Immediately upon becoming undercapitalized, an institution shall become subject to the provisions of Section 38 of the FDIA, which (i) restrict payment of capital distributions and management fees; (ii) require that the appropriate federal banking agency monitor the condition of the institution and its efforts to restore its capital; (iii) require submission of a capital restoration plan; (iv) restrict the growth of the institution’s assets; and (v) require prior approval of certain expansion proposals. The appropriate federal banking agency for an undercapitalized institution also may take any number of discretionary supervisory actions if the agency determines that any of these actions is necessary to resolve the problems of the institution at the least possible long-term cost to the deposit insurance fund, subject in certain cases to specified procedures. These discretionary supervisory actions include: requiring the institution to raise additional capital; restricting transactions with affiliates; requiring divestiture of the institution or the sale of the institution to a willing purchaser; and any other supervisory action that the agency deems appropriate. These and additional mandatory and permissive supervisory actions may be taken with respect to significantly undercapitalized and critically undercapitalized institutions.

» **Job**: Extract the full passage on undercapitalized institutions word for word. The rows that come next are not needed here.

» **Rows**:
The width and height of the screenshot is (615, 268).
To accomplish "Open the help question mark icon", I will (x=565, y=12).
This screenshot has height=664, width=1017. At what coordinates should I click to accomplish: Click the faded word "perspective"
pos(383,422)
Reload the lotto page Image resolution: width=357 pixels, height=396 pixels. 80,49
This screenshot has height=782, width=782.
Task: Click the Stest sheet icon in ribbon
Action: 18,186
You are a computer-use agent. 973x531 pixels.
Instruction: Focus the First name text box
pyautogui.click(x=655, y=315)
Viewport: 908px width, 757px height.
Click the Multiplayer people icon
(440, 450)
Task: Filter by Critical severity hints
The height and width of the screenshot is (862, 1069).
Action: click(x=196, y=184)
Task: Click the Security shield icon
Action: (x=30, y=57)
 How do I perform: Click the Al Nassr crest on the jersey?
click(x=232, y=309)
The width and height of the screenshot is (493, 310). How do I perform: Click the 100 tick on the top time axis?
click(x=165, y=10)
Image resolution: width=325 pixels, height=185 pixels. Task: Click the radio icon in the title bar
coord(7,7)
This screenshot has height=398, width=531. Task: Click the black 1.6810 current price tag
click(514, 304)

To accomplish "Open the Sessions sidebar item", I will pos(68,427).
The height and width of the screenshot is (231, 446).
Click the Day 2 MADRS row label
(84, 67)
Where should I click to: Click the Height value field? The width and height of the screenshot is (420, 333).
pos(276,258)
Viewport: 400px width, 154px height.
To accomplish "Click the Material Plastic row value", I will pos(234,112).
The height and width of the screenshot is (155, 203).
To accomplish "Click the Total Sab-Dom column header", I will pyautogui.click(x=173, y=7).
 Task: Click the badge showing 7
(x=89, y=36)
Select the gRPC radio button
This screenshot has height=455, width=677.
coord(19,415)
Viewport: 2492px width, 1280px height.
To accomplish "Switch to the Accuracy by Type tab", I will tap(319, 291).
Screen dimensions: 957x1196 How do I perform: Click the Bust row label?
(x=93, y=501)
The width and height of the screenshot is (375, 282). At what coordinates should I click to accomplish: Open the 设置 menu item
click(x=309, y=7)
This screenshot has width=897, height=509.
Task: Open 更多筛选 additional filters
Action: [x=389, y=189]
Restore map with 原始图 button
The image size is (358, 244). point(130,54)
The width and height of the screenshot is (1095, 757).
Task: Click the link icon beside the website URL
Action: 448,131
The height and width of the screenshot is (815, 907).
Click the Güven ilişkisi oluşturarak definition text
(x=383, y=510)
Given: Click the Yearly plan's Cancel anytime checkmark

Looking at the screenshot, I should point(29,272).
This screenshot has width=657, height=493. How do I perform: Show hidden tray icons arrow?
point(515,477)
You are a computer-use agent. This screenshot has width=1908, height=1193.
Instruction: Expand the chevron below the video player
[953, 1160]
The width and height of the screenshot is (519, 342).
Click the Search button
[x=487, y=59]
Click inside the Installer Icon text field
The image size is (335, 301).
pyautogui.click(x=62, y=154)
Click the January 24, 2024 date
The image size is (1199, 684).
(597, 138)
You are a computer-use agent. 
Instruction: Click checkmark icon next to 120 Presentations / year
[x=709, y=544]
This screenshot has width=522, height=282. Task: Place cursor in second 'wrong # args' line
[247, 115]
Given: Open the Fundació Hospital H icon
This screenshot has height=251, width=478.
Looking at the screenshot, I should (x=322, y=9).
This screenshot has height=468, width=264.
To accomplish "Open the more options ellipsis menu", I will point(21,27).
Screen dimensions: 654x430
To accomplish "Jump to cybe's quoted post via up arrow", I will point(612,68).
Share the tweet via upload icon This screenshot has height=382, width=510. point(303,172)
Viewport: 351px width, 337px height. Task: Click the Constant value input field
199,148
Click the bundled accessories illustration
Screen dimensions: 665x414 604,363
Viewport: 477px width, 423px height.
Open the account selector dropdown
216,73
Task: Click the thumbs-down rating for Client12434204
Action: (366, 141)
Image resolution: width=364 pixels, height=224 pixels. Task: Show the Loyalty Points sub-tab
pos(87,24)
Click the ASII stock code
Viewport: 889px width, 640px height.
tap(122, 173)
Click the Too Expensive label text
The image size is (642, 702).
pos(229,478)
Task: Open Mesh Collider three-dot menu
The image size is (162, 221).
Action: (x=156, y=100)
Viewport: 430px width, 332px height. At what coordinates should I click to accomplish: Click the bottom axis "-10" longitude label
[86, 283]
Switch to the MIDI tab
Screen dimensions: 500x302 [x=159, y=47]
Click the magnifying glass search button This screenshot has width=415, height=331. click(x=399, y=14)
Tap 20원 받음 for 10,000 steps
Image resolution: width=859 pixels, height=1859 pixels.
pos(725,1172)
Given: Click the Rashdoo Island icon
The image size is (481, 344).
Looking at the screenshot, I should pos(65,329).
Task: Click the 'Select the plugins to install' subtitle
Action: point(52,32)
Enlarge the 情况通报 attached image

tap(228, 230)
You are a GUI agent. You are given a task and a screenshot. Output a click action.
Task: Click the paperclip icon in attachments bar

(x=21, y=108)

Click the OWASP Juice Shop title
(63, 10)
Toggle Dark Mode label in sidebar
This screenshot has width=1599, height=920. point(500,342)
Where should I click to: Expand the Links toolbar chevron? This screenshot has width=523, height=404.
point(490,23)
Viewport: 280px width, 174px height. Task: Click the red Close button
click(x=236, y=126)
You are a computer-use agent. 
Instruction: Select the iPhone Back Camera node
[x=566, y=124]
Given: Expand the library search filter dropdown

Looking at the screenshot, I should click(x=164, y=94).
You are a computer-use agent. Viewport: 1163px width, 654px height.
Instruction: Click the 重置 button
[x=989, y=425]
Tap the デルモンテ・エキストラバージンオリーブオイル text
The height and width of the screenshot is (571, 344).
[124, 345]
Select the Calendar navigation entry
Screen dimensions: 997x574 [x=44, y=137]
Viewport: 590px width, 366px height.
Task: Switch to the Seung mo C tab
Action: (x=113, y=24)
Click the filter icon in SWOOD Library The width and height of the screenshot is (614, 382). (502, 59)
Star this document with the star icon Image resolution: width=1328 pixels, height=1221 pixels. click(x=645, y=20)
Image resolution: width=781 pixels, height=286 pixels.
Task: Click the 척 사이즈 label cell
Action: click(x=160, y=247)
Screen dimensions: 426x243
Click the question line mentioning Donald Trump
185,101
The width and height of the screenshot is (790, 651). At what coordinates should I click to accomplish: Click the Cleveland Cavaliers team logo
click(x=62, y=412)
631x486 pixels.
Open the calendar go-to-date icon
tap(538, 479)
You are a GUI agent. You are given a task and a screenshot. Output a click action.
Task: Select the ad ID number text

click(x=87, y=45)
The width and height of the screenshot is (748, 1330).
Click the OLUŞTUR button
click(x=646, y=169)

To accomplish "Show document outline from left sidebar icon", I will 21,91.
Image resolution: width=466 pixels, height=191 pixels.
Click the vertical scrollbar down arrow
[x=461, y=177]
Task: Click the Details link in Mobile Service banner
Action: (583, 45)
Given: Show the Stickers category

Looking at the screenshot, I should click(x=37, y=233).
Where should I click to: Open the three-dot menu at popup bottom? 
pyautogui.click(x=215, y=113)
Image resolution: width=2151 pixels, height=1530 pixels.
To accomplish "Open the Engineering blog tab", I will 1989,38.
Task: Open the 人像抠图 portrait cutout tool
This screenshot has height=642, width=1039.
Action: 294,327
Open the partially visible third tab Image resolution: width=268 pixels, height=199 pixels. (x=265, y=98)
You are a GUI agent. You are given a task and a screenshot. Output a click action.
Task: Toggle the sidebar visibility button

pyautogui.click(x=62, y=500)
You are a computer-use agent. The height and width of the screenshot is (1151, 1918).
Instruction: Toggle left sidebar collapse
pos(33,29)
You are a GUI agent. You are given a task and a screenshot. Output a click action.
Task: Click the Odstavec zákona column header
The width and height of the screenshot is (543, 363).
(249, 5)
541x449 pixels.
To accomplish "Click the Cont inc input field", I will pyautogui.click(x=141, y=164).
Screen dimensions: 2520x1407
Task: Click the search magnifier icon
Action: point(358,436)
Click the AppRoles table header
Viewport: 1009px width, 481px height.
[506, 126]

» **Complete answer**:
Immediately upon becoming undercapitalized, an institution shall become subject to the provisions of Section 38 of the FDIA, which (i) restrict payment of capital distributions and management fees; (ii) require that the appropriate federal banking agency monitor the condition of the institution and its efforts to restore its capital; (iii) require submission of a capital restoration plan; (iv) restrict the growth of the institution’s assets; and (v) require prior approval of certain expansion proposals. The appropriate federal banking agency for an undercapitalized institution also may take any number of discretionary supervisory actions if the agency determines that any of these actions is necessary to resolve the problems of the institution at the least possible long-term cost to the deposit insurance fund, subject in certain cases to specified procedures. These discretionary supervisory actions include: requiring the institution to raise additional capital; restricting transactions with affiliates; requiring divestiture of the institution or the sale of the institution to a willing purchaser; and any other supervisory action that the agency deems appropriate. These and additional mandatory and permissive supervisory actions may be taken with respect to significantly undercapitalized and critically undercapitalized institutions.